[Data records]
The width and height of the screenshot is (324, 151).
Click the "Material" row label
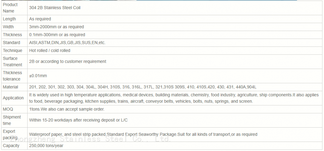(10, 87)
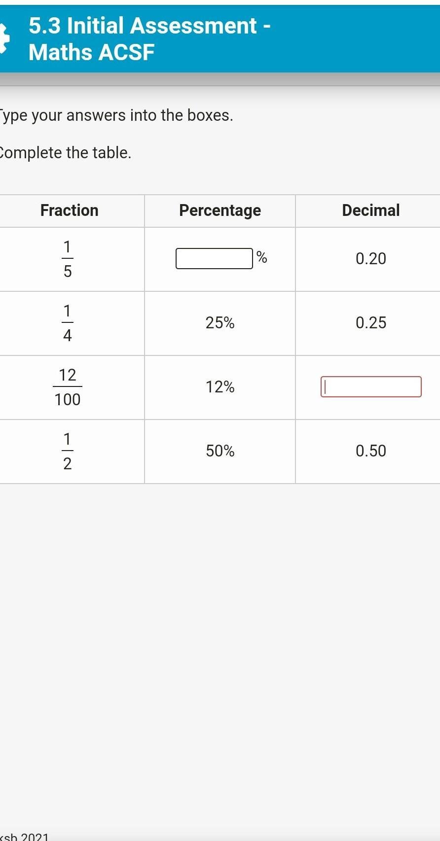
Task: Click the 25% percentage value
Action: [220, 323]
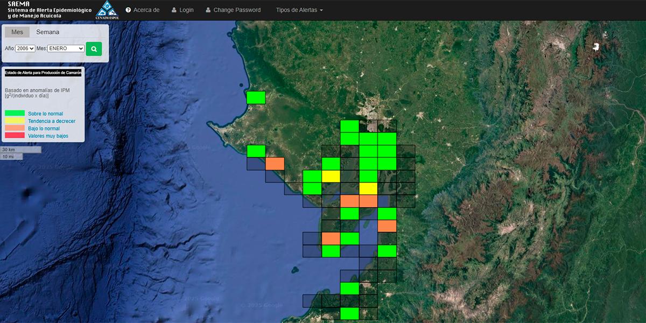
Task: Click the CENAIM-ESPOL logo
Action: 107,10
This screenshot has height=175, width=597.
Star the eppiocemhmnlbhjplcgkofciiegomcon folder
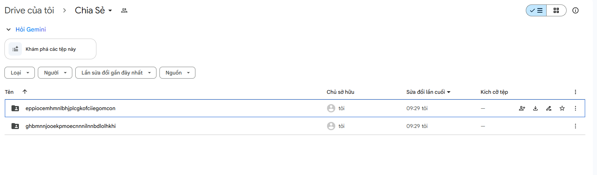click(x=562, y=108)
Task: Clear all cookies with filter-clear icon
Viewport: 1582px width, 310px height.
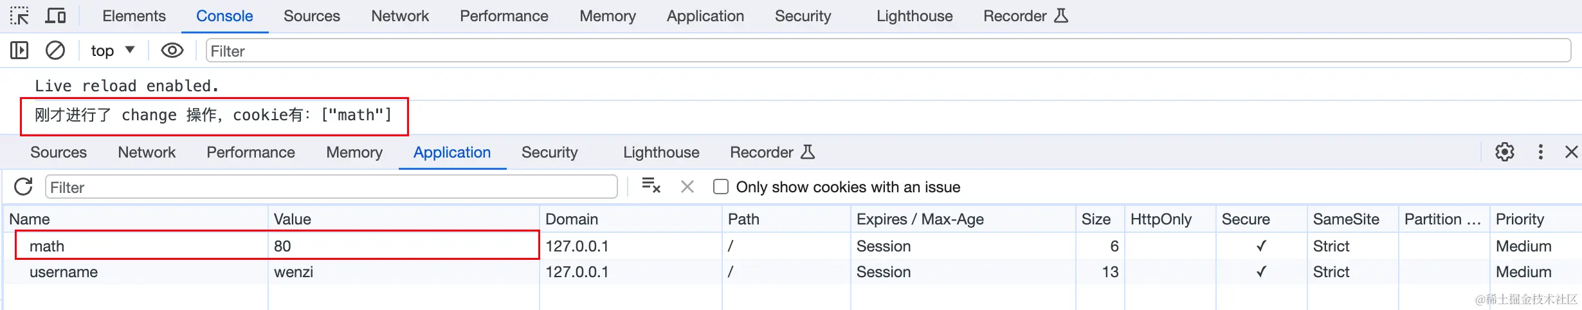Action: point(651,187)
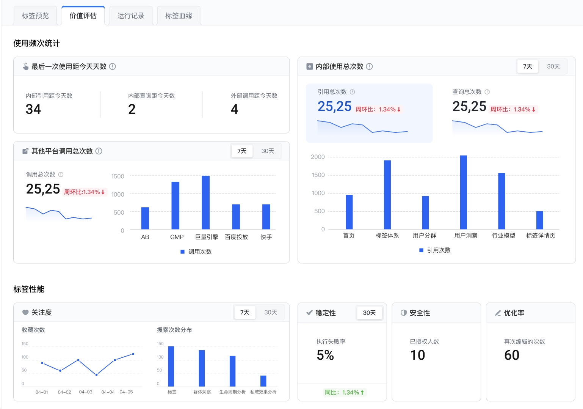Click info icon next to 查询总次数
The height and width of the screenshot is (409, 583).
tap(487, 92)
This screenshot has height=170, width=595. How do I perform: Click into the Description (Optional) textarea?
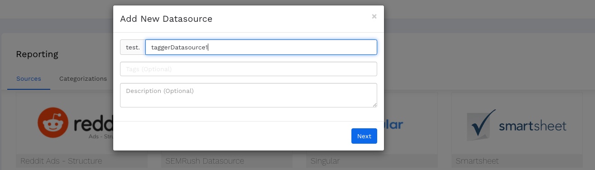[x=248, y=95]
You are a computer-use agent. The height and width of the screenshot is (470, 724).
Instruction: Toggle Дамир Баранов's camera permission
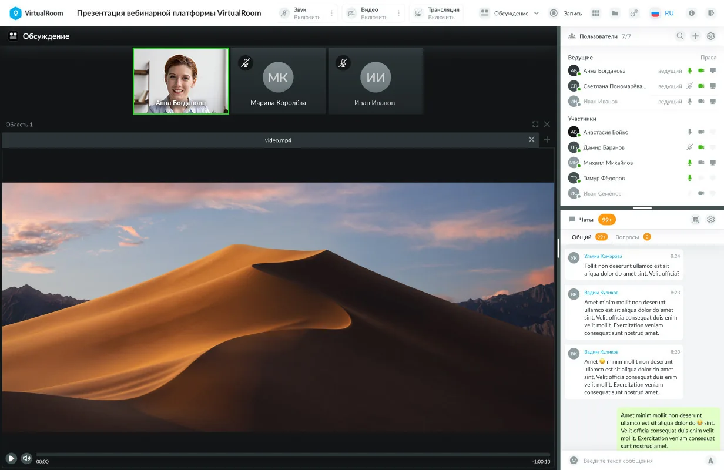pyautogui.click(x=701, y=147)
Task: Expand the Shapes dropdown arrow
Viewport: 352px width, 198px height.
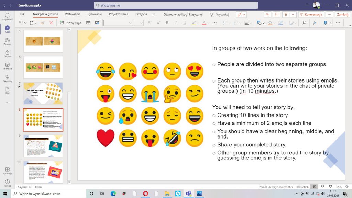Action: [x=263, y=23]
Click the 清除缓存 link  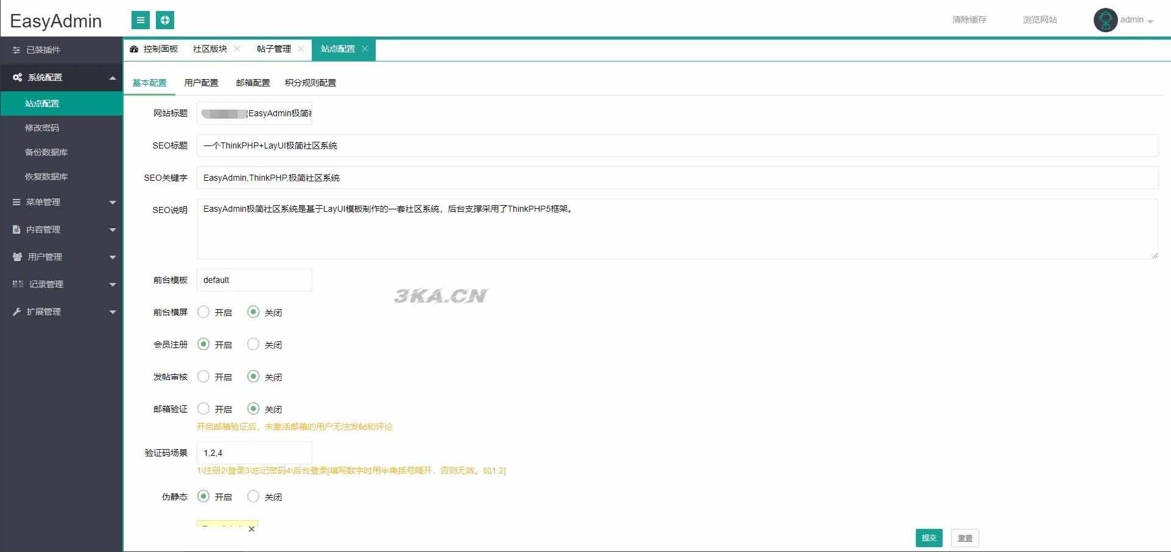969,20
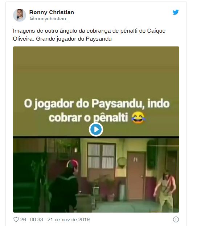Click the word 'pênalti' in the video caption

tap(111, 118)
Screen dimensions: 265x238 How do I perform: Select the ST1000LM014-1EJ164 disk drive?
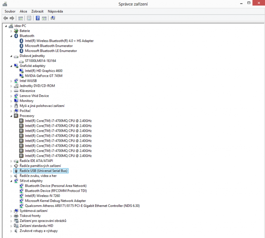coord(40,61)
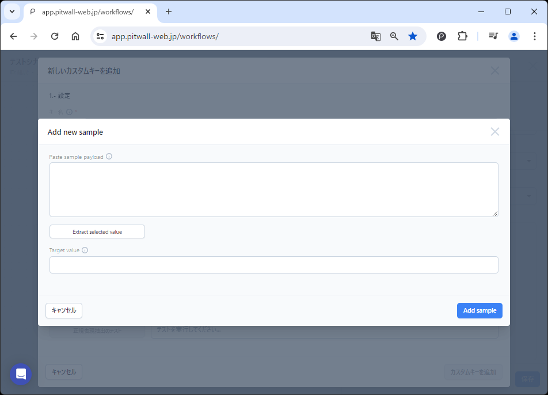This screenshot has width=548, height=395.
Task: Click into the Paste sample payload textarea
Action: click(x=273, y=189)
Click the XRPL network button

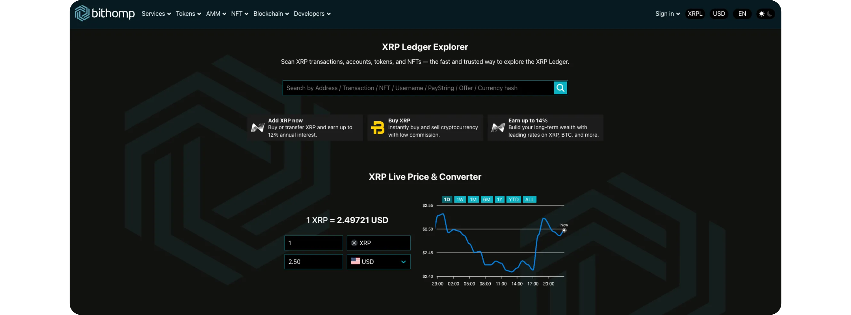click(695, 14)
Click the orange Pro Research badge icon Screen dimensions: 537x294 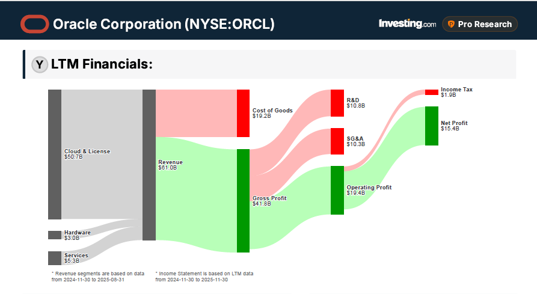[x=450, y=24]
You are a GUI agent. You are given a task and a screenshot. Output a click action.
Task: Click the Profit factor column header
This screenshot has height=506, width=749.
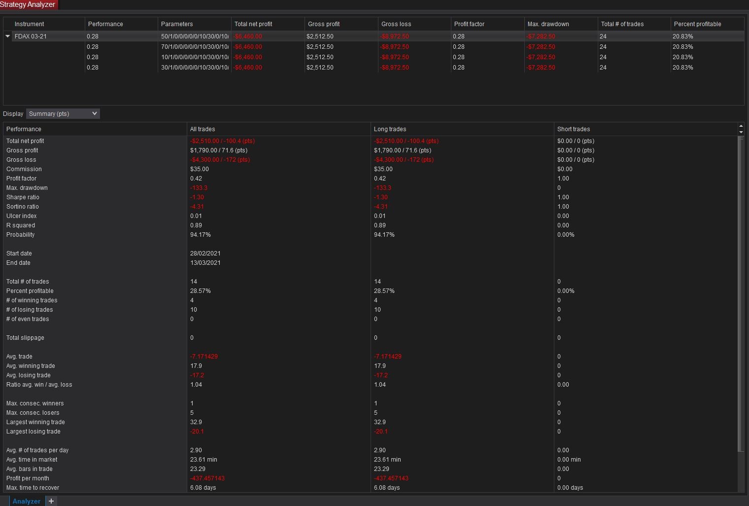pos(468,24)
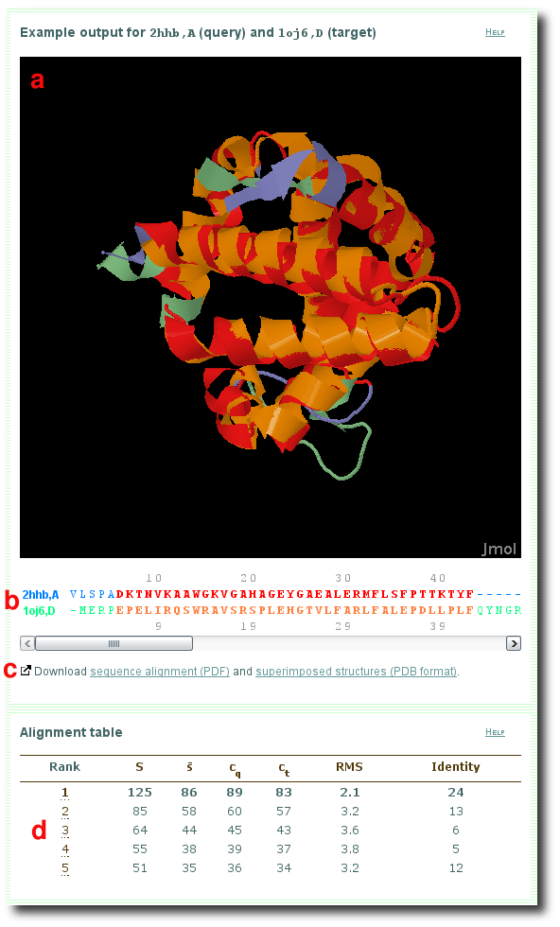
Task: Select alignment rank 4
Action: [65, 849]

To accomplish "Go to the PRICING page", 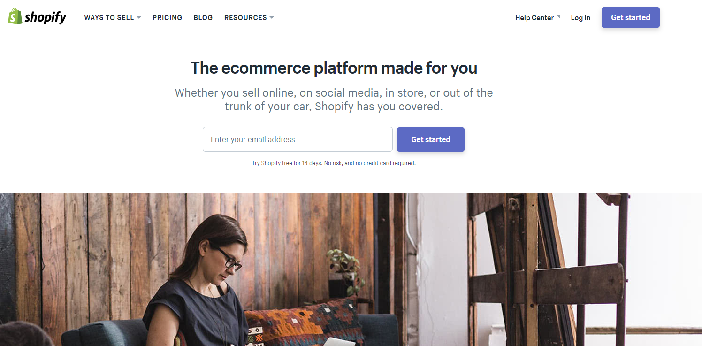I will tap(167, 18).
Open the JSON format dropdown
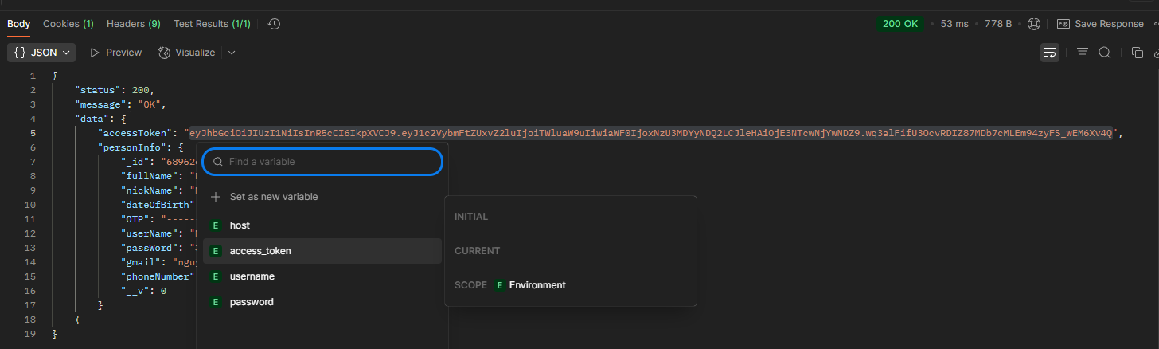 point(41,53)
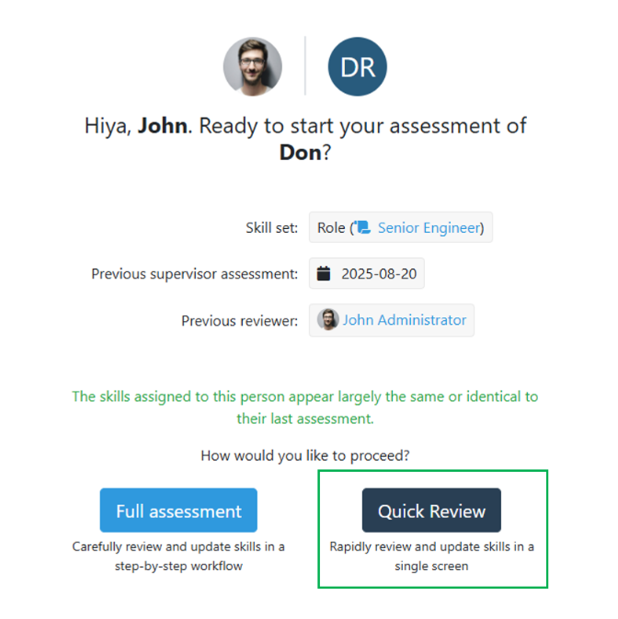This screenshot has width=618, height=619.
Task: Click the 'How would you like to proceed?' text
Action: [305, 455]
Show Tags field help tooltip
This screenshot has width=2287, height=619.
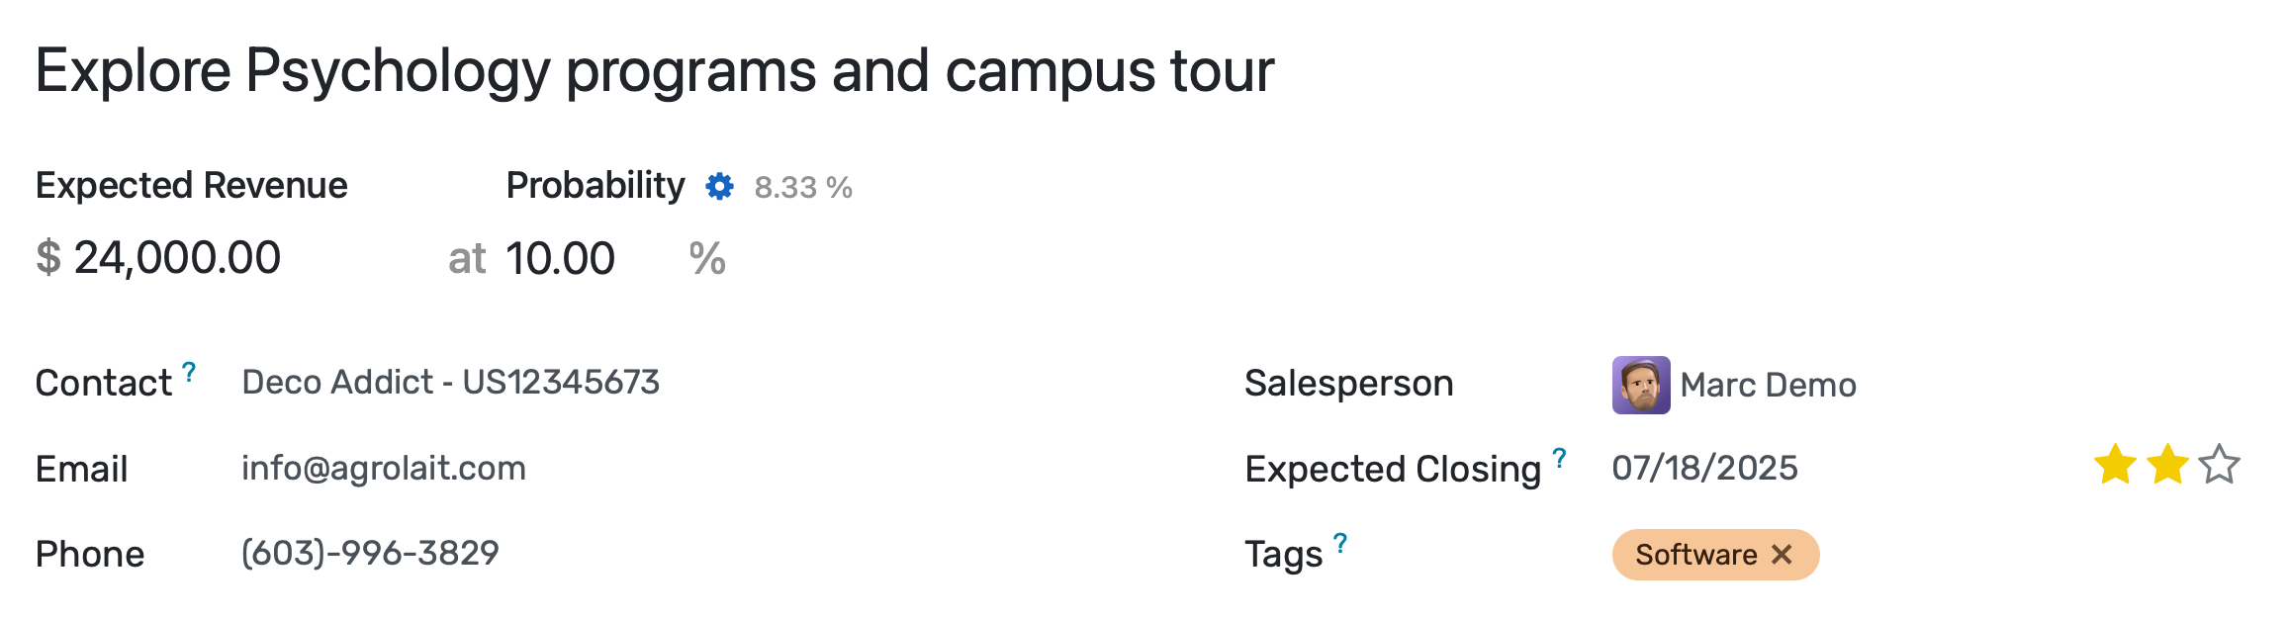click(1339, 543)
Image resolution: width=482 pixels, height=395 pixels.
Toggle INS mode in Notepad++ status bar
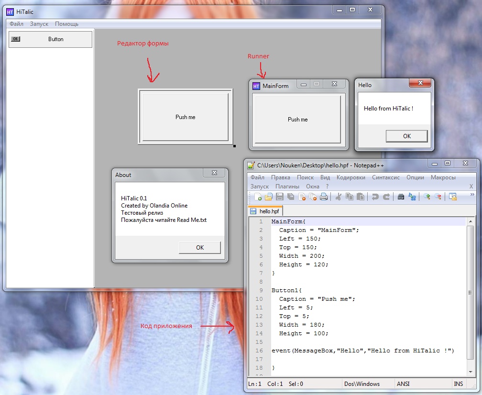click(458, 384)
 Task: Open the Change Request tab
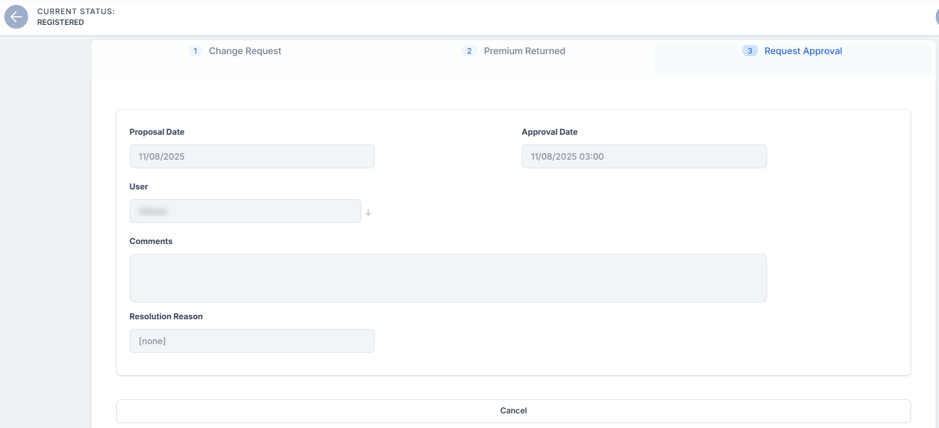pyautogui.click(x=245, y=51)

Task description
Skipping any pictures, copy the line that holds "Open the JSON format dropdown" and each line after it through the last line of the records, unchanged, and no other lines.

Task solution
Open the JSON format dropdown
 point(41,53)
This screenshot has width=618, height=619.
Task: Click the 'How would you like to proceed?' text
Action: [305, 455]
Show Tags field help tooltip
This screenshot has width=2287, height=619.
click(1339, 543)
Image resolution: width=482 pixels, height=395 pixels.
Toggle INS mode in Notepad++ status bar
click(458, 384)
 Task: Open the Change Request tab
pyautogui.click(x=245, y=51)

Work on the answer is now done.